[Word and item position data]

_ _ _ _ _ _ _

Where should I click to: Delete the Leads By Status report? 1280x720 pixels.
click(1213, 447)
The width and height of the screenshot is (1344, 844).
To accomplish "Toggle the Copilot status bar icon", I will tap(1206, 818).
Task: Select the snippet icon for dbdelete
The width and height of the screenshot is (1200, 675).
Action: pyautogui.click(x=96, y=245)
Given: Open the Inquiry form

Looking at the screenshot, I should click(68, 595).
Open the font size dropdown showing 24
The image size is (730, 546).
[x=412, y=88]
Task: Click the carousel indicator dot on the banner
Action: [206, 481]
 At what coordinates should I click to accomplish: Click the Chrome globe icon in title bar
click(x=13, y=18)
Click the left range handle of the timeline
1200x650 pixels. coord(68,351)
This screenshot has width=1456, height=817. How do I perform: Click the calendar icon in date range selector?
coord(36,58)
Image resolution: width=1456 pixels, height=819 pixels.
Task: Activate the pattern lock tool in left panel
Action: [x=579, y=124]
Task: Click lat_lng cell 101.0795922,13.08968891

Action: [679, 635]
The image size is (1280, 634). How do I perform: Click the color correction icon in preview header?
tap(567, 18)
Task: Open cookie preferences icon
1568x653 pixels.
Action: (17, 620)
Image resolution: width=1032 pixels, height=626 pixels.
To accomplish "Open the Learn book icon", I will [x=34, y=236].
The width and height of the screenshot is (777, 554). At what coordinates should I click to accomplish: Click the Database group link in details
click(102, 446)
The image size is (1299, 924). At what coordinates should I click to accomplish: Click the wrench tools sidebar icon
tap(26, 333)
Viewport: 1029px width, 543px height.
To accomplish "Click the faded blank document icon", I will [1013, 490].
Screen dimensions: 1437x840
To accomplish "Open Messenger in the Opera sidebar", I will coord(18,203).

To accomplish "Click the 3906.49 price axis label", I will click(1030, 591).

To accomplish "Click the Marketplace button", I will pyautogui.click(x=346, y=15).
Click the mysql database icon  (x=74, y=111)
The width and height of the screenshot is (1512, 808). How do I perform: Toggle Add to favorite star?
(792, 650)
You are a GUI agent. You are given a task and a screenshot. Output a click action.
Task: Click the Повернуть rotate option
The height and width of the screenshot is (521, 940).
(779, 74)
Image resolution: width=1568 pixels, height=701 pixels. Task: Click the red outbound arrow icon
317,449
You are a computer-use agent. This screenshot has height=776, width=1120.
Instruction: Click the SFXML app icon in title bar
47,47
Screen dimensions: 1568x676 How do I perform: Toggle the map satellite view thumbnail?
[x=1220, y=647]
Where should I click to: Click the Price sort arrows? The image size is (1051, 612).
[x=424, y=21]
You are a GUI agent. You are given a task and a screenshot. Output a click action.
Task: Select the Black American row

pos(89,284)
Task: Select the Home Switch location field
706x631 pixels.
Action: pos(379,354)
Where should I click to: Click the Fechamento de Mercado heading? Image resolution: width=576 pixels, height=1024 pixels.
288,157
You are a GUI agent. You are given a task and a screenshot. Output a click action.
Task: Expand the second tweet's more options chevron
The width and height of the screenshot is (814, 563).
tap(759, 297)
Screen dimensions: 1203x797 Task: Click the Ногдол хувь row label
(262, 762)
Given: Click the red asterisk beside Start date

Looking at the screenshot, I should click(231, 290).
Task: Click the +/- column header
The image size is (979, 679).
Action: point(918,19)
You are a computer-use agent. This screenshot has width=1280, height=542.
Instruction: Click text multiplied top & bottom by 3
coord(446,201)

_ _ _ _ _ _ _

▸ Given task:
Pick out every line of the data above that contains the word "pixels" and copy each one in full. Case counts, so match only that exact capitalization.

▸ Solution for this problem:
Where should I click to: Delete the Leads By Status report? 1280x720 pixels.
1200x650 pixels. coord(68,351)
Image resolution: width=1456 pixels, height=819 pixels.
1568x653 pixels.
Image resolution: width=1032 pixels, height=626 pixels.
Image resolution: width=1568 pixels, height=701 pixels. Task: Click the red outbound arrow icon
706x631 pixels.
Where should I click to: Click the Fechamento de Mercado heading? Image resolution: width=576 pixels, height=1024 pixels.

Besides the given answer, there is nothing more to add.